Halbuki bazen şans, bazen çalıştıranların gaddarlık ve vefasızlığı, bazen yağlama ve yıkamacıların hücumu, bazen beklenmedik ekonomik krizlerin sonucu iflaslar, devenin üzerinde beklenmedik bir anda bö’nün sokması gibi, hayatın gerçekleri olan olumsuzluklar, insanı halden hale sokabiliyormuş. Artık Şaban’ı daha fazla üzmemek için; Nick Vujijic’i örnek olarak gösterip şükretmelisin demeye yüzüm varmadı. Hani önceki makalemde “iyi tarafından bakabilmeyi” anlatmıştım ya.

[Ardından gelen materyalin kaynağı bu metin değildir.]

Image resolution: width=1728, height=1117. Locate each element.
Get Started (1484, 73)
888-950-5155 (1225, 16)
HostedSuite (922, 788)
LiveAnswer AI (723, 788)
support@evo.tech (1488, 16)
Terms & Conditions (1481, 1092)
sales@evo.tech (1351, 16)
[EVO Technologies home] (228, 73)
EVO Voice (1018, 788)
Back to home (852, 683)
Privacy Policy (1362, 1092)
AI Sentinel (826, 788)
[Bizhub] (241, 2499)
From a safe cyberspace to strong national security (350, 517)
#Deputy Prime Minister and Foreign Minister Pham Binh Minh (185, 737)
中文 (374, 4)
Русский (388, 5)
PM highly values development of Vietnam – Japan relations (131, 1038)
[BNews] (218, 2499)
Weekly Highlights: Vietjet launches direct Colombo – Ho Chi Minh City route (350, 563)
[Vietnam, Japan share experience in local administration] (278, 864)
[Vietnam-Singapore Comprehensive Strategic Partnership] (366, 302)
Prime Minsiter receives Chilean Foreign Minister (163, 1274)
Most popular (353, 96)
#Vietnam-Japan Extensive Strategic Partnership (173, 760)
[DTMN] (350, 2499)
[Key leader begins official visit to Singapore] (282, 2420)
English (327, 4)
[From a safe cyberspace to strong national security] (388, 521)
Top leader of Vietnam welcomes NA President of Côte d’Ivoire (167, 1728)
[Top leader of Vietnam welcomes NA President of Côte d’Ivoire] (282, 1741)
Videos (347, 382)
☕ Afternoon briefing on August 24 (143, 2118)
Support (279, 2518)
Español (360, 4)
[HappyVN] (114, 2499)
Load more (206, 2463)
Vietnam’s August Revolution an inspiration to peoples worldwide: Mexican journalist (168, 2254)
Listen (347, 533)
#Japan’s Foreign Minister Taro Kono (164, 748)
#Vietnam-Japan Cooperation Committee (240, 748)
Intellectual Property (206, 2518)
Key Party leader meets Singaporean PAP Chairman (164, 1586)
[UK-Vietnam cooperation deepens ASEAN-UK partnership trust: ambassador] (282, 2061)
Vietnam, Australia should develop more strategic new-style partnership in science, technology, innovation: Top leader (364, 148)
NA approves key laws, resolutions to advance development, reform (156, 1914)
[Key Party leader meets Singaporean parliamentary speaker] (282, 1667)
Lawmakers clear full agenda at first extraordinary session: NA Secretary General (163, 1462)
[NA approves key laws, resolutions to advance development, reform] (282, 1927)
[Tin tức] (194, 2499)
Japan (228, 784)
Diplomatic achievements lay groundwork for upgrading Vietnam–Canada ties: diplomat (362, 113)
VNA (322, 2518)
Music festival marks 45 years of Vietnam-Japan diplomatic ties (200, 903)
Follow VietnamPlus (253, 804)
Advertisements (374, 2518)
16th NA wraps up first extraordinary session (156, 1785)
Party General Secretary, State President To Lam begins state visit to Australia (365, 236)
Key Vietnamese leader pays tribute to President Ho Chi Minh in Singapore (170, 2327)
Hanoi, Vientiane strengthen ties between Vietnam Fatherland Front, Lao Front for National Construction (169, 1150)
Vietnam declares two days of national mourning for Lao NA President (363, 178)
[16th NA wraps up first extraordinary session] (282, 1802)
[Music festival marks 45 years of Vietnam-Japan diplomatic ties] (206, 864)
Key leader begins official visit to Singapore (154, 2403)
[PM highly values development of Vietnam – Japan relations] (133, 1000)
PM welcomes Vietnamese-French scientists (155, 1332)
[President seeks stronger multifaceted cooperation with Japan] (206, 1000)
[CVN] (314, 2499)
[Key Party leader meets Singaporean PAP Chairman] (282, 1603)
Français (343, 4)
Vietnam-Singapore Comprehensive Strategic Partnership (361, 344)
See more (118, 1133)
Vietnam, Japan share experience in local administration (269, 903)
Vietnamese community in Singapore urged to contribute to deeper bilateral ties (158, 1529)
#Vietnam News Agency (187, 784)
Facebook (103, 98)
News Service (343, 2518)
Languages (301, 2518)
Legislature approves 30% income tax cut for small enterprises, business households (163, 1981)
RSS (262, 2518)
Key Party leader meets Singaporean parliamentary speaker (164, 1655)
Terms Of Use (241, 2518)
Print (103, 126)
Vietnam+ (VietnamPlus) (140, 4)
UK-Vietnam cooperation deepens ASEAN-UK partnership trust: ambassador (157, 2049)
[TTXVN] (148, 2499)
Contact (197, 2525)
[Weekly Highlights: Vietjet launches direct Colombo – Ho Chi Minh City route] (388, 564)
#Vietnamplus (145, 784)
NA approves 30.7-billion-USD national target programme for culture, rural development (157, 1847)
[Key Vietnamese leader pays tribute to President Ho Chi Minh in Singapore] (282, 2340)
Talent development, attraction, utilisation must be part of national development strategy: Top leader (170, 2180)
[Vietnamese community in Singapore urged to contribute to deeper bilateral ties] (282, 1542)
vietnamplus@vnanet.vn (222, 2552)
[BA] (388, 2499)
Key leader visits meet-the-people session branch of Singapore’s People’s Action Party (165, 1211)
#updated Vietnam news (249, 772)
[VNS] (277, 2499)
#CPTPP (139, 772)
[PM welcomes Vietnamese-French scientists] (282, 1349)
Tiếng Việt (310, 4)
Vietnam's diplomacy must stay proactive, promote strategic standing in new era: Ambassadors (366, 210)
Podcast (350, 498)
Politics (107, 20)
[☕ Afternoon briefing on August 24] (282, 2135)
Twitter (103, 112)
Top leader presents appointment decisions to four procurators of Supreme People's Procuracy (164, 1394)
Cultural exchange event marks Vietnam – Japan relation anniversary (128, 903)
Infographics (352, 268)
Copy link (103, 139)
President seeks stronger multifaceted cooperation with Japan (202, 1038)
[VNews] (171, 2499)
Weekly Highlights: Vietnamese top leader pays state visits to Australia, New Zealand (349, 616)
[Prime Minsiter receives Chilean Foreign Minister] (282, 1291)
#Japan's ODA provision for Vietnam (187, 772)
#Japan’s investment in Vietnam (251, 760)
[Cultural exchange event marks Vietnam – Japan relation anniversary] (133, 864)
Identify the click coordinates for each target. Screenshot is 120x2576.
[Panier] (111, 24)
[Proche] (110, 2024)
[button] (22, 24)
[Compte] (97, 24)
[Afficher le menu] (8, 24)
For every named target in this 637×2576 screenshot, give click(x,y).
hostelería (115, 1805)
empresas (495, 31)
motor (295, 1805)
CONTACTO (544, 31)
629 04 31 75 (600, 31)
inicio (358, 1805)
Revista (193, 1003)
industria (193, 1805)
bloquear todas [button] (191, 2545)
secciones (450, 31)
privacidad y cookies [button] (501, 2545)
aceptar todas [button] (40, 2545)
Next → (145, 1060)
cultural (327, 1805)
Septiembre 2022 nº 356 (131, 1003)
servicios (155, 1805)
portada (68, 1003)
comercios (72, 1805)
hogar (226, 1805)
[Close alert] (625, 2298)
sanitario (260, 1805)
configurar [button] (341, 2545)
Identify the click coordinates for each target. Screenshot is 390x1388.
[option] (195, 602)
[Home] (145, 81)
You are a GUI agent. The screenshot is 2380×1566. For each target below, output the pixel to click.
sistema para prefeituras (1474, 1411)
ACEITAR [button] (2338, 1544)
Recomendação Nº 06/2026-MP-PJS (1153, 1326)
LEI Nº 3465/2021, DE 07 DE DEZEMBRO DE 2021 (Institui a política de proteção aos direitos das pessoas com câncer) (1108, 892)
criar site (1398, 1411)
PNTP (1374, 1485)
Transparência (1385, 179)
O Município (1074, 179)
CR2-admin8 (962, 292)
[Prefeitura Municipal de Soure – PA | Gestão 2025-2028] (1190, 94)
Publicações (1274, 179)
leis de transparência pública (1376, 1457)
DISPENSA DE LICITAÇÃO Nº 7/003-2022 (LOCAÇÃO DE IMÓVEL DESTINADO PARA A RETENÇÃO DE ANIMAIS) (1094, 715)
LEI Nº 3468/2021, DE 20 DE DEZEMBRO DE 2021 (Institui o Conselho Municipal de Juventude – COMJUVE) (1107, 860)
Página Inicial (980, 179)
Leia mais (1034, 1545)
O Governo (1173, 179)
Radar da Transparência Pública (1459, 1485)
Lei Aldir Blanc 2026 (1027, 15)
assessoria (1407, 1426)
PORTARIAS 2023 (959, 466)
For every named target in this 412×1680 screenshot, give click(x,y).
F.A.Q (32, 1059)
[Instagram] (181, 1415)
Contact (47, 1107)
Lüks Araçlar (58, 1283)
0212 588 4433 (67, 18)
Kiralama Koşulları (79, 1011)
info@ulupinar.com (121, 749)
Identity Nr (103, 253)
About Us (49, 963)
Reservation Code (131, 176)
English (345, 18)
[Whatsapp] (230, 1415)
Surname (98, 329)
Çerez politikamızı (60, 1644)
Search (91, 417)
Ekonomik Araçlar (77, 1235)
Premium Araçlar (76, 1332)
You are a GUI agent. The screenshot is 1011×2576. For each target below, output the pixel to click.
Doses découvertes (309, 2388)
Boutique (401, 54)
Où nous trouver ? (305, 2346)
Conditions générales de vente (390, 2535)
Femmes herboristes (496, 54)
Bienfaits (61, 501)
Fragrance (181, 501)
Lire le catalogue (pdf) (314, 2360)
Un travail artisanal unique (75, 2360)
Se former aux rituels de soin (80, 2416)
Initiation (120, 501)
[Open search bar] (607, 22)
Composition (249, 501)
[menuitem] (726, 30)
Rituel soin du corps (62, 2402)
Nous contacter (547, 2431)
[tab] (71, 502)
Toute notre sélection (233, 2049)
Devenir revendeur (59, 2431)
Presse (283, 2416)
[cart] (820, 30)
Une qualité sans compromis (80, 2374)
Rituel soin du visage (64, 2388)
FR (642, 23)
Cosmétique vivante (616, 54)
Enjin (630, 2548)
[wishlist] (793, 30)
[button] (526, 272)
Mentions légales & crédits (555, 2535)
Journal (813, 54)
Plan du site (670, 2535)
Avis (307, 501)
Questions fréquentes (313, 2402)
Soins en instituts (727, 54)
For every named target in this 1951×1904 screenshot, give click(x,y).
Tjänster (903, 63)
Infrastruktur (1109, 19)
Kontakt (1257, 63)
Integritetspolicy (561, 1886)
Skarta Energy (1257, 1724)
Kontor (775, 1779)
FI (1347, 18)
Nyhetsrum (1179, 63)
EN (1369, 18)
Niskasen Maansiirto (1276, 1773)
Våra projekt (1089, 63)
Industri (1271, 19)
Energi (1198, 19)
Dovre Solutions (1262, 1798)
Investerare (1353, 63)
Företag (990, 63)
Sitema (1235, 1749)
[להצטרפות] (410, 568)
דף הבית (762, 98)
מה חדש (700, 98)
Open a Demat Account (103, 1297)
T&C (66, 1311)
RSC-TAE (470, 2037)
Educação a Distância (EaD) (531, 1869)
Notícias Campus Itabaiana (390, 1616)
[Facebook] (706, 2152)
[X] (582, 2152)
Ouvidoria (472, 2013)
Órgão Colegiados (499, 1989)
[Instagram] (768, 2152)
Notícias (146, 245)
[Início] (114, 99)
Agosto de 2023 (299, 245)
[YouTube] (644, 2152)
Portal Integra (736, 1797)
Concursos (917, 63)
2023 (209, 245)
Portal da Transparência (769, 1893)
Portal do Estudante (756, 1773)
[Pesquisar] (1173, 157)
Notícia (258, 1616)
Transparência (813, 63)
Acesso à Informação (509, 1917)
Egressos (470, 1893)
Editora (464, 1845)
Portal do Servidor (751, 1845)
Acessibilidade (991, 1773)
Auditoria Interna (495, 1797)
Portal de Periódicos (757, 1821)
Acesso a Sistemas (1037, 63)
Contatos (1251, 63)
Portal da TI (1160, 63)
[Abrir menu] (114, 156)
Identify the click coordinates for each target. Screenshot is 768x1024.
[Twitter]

Şaban kardeşim yine de hayata iyi tarafından bakabilmeyi öğrenmiş, şükür ediyor, tefekkür ediyor ve işini on numara yapıyor. Hani bir feylezof “sen iyi bir fare kapanı yaparsan, dağın başında da olsan seni gelir bulurlar” demiş ya.
Sanırım Şaban kardeşimi de ayakta tutan sır, işini en iyi yapması ve hayatı sevmesi. Sevenlerin çoğalsın ve Allah seninle olsun temiz yürekli kardeşim.
Selam, sevgi ve dualarımla… Allah’a emanet olunuz…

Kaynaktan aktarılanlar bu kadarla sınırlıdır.